Est ratio? Nam qui ante pedes quæ sunt sita nescis,
Dissita tam longe profiteris sidera nosse! »

(FAERNE, vers 5-8.)

Dans Diogène de Laërte, c'est une vieille femme qui interpelle l'Astronome et lui adresse à peu près les mêmes paroles qu'emploie ici le fabuliste; dans Platon, c'est « une servante de Thrace, d'un esprit agréable et facétieux, » et Socrate, par qui Platon fait raconter l'anecdote, ajoute que « ce bon mot peut s'appliquer à tous ceux qui font profession de philosophie. »

4. C'est-à-dire les poëtes de l'antiquité, ceux qui puisèrent leur inspiration dans Homère.
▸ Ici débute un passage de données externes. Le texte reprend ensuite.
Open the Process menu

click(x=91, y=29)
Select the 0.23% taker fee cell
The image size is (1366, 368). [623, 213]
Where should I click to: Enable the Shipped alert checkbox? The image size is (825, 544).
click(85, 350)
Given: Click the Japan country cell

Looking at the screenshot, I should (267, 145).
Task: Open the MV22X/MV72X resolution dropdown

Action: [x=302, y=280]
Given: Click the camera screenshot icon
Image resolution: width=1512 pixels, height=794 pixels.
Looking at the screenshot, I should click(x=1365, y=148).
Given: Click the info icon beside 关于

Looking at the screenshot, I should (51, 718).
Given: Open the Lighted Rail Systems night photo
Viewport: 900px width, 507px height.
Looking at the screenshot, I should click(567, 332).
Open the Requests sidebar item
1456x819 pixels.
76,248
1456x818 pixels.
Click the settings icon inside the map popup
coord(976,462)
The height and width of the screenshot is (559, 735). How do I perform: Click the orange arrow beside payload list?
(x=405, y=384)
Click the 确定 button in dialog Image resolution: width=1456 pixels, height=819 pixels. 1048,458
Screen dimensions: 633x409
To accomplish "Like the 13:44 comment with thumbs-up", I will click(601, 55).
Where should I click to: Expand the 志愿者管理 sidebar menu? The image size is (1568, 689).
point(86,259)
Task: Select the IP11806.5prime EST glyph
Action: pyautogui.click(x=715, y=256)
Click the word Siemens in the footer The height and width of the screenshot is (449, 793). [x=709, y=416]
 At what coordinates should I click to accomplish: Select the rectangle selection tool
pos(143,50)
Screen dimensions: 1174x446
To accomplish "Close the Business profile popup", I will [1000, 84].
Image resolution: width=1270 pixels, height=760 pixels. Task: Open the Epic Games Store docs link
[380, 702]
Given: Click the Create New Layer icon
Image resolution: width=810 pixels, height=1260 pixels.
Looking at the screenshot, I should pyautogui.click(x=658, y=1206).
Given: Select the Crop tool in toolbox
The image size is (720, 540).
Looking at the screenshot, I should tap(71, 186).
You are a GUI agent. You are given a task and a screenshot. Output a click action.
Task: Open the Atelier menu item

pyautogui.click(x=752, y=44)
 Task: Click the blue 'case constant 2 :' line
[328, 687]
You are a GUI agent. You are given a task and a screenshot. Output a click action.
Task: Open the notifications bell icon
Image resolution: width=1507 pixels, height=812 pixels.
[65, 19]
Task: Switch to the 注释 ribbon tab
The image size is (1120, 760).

L'allégorie du livre du Destin ne se trouve pas dans Homère, mais bien celle des deux tonneaux, le tonneau des biens, et celui des maux (Iliade, livre XXIV, vers 527), que la Fontaine a traduite vers la fin du chant II de son Poëme du Quinquina; et celle de la balance d'or (Iliade, livre VIII, vers 69 et suivants, etc.). Il y a d'anciennes représentations de la Destinée (de la Parque Lachésis, qui la personnifie), sous la figure d'une femme tenant à la main un rouleau, sur lequel elle écrit avec un style. Voyez Otfried Müller, Manuel de l'Archéologie de l'art, 3e partie, I, B, 7.